In this case, it seems safe to assume that the cartographer was familiar with the city. The map’s title—along with its statement of purpose, “Designed to Inculcate the Most Important Principles of Piety and Virtue in Young Persons And Graphically Portray the Evils and Sin of Large Cities”—seem somewhat tongue-in-cheek, in keeping with the rest of its aesthetic.

Stylistically, the map also has a clear precedent: The Wonderground Map, a whimsical take on London by the graphic designer Leslie MacDonald Gill. That map was published in 1915, and quickly spawned imitators as far afield as Mexico and Australia. The Map of Chicago’s Gangland “is very much in this style—pictorial, cartoonish, with little snippets of information integrated into it,” says Garrett. It’s even got a similar color scheme, and a border with a poem running around it.

Even standard map features were given a thematic twist. In this case, the "North" compass point is a shooting gun.
Even standard map features were given a thematic twist. In this case, the “North” compass point is a shooting gun.

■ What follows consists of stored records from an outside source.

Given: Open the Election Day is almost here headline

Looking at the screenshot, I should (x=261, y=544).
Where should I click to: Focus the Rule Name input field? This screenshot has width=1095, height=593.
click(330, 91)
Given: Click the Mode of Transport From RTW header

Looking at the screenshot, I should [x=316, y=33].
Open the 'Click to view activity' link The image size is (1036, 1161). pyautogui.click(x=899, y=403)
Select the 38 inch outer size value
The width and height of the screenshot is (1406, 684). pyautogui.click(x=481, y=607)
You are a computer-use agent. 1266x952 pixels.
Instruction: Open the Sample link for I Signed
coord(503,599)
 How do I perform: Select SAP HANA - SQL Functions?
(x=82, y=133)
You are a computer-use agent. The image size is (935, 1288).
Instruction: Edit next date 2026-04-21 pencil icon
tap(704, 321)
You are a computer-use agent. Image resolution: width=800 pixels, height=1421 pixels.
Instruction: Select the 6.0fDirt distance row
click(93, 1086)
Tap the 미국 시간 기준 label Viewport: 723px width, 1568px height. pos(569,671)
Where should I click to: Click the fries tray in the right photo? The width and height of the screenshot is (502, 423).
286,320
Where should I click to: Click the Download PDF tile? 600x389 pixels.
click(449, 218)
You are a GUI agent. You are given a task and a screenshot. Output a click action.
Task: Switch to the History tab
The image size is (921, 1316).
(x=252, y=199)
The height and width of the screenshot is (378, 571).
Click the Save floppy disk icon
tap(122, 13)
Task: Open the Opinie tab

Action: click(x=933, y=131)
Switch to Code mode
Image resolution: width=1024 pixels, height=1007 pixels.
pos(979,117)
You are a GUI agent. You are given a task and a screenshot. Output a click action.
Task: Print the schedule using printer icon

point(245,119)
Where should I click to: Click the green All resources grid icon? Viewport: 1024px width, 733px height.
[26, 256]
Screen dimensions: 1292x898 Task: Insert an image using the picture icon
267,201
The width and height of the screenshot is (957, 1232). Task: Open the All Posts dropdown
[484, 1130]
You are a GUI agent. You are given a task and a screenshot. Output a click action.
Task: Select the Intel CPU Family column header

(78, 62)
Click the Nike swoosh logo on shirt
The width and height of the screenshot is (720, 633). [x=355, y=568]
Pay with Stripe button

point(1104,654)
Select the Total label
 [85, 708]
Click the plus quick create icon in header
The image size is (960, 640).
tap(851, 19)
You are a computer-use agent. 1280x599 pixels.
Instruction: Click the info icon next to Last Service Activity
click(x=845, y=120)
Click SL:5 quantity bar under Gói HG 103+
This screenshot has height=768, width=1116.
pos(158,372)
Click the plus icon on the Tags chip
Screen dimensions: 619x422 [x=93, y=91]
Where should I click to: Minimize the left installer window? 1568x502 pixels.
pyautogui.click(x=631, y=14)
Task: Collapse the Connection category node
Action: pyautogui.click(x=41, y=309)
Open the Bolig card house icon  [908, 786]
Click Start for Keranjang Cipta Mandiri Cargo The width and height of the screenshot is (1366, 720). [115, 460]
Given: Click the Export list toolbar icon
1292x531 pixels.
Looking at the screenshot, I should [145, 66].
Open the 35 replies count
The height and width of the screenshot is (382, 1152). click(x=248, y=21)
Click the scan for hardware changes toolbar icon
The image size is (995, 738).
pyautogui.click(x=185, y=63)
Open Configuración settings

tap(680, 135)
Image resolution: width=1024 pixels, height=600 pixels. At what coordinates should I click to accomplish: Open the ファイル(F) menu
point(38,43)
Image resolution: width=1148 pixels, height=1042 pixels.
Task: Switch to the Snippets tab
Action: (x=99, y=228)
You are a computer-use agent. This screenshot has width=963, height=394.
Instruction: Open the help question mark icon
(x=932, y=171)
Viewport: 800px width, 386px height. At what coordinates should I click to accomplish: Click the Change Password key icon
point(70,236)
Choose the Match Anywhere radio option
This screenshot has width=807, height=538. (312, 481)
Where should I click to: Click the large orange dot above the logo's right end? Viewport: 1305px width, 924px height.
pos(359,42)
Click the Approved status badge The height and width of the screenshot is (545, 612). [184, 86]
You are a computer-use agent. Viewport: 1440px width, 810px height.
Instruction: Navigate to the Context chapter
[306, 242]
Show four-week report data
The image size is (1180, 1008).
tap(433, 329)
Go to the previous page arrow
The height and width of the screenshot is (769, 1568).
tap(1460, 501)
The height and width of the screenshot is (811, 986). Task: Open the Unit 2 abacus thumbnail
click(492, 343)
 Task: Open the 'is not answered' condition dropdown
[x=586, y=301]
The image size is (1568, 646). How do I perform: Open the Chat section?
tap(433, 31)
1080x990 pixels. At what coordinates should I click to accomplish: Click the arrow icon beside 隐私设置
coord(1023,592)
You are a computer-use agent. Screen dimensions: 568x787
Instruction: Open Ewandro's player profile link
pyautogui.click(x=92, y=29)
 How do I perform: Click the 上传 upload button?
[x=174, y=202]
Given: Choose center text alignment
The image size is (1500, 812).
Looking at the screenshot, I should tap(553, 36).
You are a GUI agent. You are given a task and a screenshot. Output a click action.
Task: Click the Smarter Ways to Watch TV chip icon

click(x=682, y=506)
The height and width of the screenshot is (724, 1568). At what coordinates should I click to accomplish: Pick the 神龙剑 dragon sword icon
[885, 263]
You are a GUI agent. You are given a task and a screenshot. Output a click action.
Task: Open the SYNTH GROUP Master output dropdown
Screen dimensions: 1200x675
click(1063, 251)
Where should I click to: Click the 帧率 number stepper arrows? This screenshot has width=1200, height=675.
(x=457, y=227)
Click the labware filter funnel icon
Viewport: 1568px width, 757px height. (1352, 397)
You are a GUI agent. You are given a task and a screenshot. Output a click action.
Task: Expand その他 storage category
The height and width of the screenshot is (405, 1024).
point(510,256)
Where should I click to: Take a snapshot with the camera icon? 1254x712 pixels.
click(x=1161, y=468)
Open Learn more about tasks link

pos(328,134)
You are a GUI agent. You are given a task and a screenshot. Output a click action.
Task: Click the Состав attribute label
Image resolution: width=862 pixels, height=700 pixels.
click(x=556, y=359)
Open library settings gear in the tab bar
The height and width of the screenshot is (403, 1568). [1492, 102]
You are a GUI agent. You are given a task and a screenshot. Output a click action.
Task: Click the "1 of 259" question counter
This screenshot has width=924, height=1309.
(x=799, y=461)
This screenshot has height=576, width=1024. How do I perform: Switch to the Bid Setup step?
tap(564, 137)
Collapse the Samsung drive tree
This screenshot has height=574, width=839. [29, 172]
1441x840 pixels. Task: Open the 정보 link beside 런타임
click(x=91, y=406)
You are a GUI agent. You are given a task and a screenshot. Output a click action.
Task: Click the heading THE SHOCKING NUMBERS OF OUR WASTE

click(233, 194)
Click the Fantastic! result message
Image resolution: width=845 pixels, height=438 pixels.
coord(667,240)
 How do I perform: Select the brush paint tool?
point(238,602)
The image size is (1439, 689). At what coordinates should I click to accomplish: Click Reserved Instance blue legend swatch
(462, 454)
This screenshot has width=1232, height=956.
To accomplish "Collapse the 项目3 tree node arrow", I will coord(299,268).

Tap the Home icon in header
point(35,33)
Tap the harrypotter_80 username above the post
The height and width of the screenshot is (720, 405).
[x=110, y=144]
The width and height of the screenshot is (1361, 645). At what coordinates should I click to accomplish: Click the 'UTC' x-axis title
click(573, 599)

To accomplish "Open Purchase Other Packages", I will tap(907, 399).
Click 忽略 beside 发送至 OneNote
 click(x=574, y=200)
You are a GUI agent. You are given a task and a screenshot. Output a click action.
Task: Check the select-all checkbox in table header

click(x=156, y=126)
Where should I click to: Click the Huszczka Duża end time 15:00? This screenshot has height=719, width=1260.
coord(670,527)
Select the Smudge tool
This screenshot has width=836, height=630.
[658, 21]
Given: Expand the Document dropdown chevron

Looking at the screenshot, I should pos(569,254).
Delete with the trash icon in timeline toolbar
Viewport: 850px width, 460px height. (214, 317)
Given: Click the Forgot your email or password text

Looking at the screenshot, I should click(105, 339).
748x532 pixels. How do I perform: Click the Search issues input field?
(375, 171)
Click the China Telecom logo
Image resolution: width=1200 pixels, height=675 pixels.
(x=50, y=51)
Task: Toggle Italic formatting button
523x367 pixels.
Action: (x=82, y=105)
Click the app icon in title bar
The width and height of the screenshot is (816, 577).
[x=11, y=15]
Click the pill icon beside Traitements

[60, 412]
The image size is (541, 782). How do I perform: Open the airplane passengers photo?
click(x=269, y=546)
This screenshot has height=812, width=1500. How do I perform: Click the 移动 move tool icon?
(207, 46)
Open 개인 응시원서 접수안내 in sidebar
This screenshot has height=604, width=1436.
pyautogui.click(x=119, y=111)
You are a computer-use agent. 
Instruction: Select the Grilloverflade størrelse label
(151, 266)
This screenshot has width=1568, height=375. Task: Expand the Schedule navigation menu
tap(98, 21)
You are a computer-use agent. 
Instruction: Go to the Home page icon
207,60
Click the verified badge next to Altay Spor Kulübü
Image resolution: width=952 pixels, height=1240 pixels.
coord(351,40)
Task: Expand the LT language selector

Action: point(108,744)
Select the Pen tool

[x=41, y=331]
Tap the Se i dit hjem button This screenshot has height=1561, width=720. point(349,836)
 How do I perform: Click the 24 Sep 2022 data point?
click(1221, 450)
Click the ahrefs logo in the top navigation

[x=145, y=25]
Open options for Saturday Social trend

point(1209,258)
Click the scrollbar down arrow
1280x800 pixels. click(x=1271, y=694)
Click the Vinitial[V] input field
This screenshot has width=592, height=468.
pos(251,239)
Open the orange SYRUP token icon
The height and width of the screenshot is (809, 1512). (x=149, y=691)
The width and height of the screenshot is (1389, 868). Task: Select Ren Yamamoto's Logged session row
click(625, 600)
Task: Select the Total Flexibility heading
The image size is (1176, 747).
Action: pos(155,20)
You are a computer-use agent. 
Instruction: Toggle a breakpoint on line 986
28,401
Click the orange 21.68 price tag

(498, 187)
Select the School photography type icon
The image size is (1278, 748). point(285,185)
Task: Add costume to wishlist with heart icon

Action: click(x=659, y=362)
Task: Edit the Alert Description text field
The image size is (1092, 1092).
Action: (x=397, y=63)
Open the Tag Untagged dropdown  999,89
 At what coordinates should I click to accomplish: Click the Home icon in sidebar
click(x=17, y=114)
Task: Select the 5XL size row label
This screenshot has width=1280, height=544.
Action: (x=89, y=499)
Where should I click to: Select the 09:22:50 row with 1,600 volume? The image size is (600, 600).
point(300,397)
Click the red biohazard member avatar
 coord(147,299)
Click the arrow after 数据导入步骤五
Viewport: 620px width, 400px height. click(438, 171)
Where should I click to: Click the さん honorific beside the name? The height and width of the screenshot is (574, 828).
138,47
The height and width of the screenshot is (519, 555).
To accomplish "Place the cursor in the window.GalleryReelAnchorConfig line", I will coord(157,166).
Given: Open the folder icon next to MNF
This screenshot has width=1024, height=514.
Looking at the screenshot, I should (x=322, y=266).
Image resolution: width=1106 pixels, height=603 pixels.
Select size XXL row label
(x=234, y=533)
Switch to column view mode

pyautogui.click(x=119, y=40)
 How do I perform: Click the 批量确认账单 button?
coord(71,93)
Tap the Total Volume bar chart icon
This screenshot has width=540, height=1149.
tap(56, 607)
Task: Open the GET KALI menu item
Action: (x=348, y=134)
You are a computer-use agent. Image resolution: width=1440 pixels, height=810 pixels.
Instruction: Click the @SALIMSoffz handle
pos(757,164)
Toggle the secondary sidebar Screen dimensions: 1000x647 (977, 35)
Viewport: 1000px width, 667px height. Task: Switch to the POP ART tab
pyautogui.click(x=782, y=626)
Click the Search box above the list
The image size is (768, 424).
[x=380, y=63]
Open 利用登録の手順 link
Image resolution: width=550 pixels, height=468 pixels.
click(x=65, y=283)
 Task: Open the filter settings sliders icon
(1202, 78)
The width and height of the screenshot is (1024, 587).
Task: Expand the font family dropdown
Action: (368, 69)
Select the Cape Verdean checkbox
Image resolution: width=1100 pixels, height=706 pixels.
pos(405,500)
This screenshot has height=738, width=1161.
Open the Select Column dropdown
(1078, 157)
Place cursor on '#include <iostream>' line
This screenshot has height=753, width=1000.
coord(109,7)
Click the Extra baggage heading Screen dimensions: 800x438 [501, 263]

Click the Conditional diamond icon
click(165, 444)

The subject matter, though, is quite different. In the Wonderground Map, a cartoon fish swimming in the Thames says “I’m a beggar for sardines.” In the Gangland map, its cousin from the Chicago River brags “I get an alcohol rub every day.” London’s miniature populace discusses polo and being late for tea, while Chicago’s chats about gin and weapons. And where the corners of the Wonderground Map are decorated with coats of arms, Gangland’s depict scenes of infamy, like “Armored car used by gangsters in making social and business calls,” and “Lawyer running to ‘spring’ his client with an habeas corpus writ.”

This juxtaposition of strife and silliness makes reading the map somewhat dizzying; these crimes, of course, had real victims. One intersection near the river, nicknamed “Death Corner,” was the site of a number of gang-related executions. On the map, the spot boasts a stack of skulls and crossbones, and is captioned almost gleefully: “50 Murders—count ‘em.” Throughout, other deaths get similarly flippant illustrations and descriptions.

Dead Man's Tree.
Dead Man’s Tree.

Even the scale bar is a morbid parody, ranging from “One Shooting” all the way to “Massacre.” This vertiginous tone might help to explain another rumor attached to the map: That authorities, upset at the image of the city it portrayed, destroyed most copies of it before the 1933 World’s Fair.

In certain cases, the japery also comes at the expense of accuracy. As organized-crime expert John Binder recently told the Chicago Tribune, the map contains some crucial mixups. “They’re showing the West Side O’Donnell gang as being around Douglas Park,” Binder said. “That was controlled by the Valley gang.” And despite the description of the drainage canal as “a favorite disposal station”—and the two tiny thugs shoving someone into the water—Binder says people didn’t often dump bodies there.

If you want something that will tell you where that era’s criminals actually did their business, you might be better off with Chicago’s Gangland, a more precise (if less lively) rendering of the area’s hangouts and hideaways, made in 1927 by the sociologist Frederic Thrasher. If you want another view of a strange time, though—one complete with drunken fish and tire-stealing bootleggers—this map is worth a look.